Remember the end of Fantastic Beasts and Where to Find Them when the American Ministry of Magic got their hands on Grindelwald? Fast forward six months and we find Grindelwald imprisoned, with a great deal of magic keeping him securely in his cell. There’s mention of his tongue being removed because of his persuasive abilities. That’s remedied; yes, Depp’s voice can be heard throughout Fantastic Beasts: The Crimes of Grindelwald, prodding fellow wizards to join his ranks and hinting at the ultimate prize: a young man named Credence Barebone (Justice League‘s Ezra Miller).
It may appear that capturing Grindelwald is of the utmost importance in Fantastic Beasts: The Crimes of Grindelwald but that’s not entirely true. Everyone wants to know who Barebone truly is, and nearly everything revolves around this. Of course, Grindelwald is already privy and that’s why he wants him on his side badly. There are a few other storylines that fit it into the mix as well; some romantic, others tragic. You nearly shed a tear for Leta Lestrange (Dope‘s Zoe Kravitz) and muggle Jacob Kowalski (Take Me Home Tonight‘s Dan Fogler), too. Dumbledore, remaining in the background mostly because he can’t move against his childhood friend Grindelwald, is forgettable. Signs that his role will be more prevalent in future films is evident.
It’s the mystery of Barebone that’s of the utmost importance, and Scamander is on the case. It’s just not a very interesting case, nor is Grindelwald’s ultimate plan — we’ve seen it before.
Fantastic Beasts: The Crimes of Grindelwald and the Nazi Hitler Connection
– The following contains a bit of a SPOILER — to avoid, skip to the next section –
Grindelwald does not shy away from telling others what he wants: to live freely in the world. There has been peace between muggles and wizards for a very long time, but you still can’t intermingle. Grindelwald doesn’t want that, even if he may make other wizards think as much. Close to the end of the film he explains that he does not hate those without magic, and he does not want to exterminate them. But, he’s willing to do what must be done in order for the wizarding world to have their freedom.
In order to convince other wizards to join the ranks, he shows them what will occur in the future if regular humans are not handled now. In three words: the atomic bomb. In other words, World War II. Can we call it ironic that a wizard who wants to rid the world of those he finds inferior is using a war brought on by his non-magic counterpart as leverage? Can we also fault Rowling for not coming up with a more unique storyline? Yes, we can. It doesn’t help either that Grindelwald is as white as white can be with platinum blonde hair.

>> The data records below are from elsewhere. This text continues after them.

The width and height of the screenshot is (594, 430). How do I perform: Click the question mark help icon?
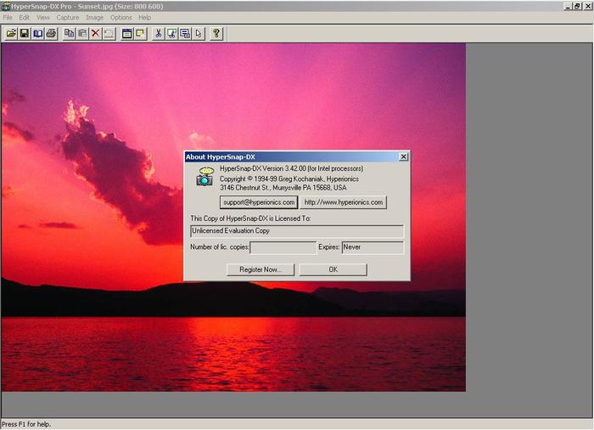coord(216,33)
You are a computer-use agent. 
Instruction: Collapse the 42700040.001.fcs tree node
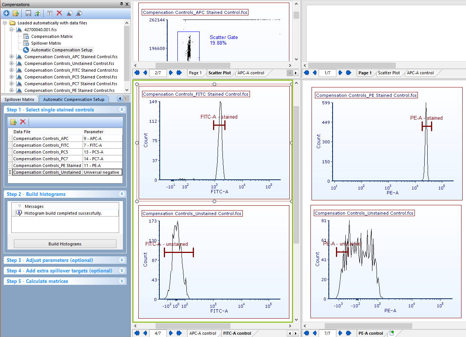(12, 30)
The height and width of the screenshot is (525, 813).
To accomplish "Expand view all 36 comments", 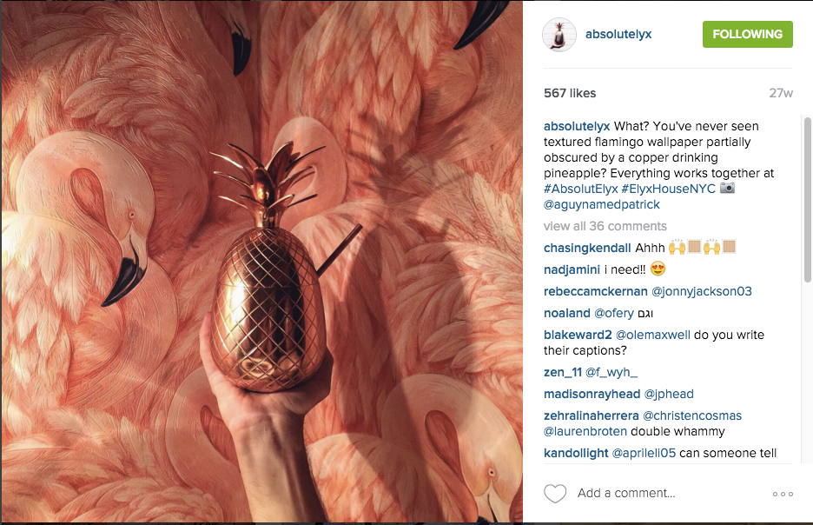I will pos(605,226).
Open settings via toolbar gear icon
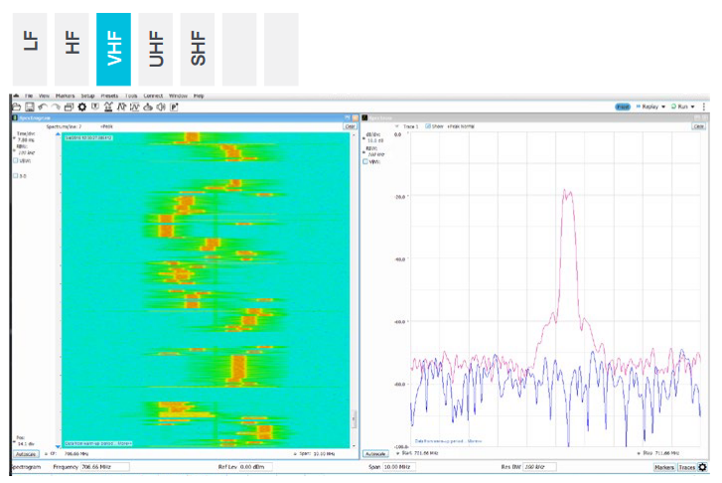Image resolution: width=722 pixels, height=483 pixels. [82, 106]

On a positive note, he doesn’t discriminate against any wizards. And his magic skills pack a good punch.
Saving Grace: Visual Effects
The visuals in Harry Potter films help you get past story flaws and green acting. In Fantastic Beasts: The Crimes of Grindelwald, the effects make the film a step above bland. It’s impressive to see the creatures come to life with such detail and life-like precision. Same goes for spells being cast or, my personal favorite in the film, a wizard breaking out of prison.
When Grindelwald makes his escape a lightning storm is occurring. It looks amazing. The dark sky lights up as spells go pop in the night. The glow that emanates from Grindelwald’s unhealthily white face makes him appear crazed, manic and deadly. If you didn’t know it, you’d think this is a horror movie featuring the Headless Horsemen in Sleepy Hollow. It’s not a horror movie, and the magic is never frightening — the potential for it to be is there, though. That’s just another “coming soon to a sequel” promise made.

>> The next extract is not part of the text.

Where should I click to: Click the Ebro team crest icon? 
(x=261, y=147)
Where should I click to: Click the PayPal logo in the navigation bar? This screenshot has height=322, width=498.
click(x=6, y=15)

Fantastic Beasts: The Crimes of Grindelwald isn’t poorly written or acted and it doesn’t have any glaring negatives from a production value stance, aside from a few inconsistencies. It’s just lacking that certain something that draws a viewer in deeply to the story. It’s a movie you respond to with a shrug of your shoulders. Not terrible, not memorable, but possible to sit through without any big complaint.
The visual effects steal the show in Fantastic Beasts: The Crimes of Grindelwald, while the expectation that at some point we will get a great wizard against wizard battle again keeps you in your seat, even if the battle may not need this much backstory and exposition.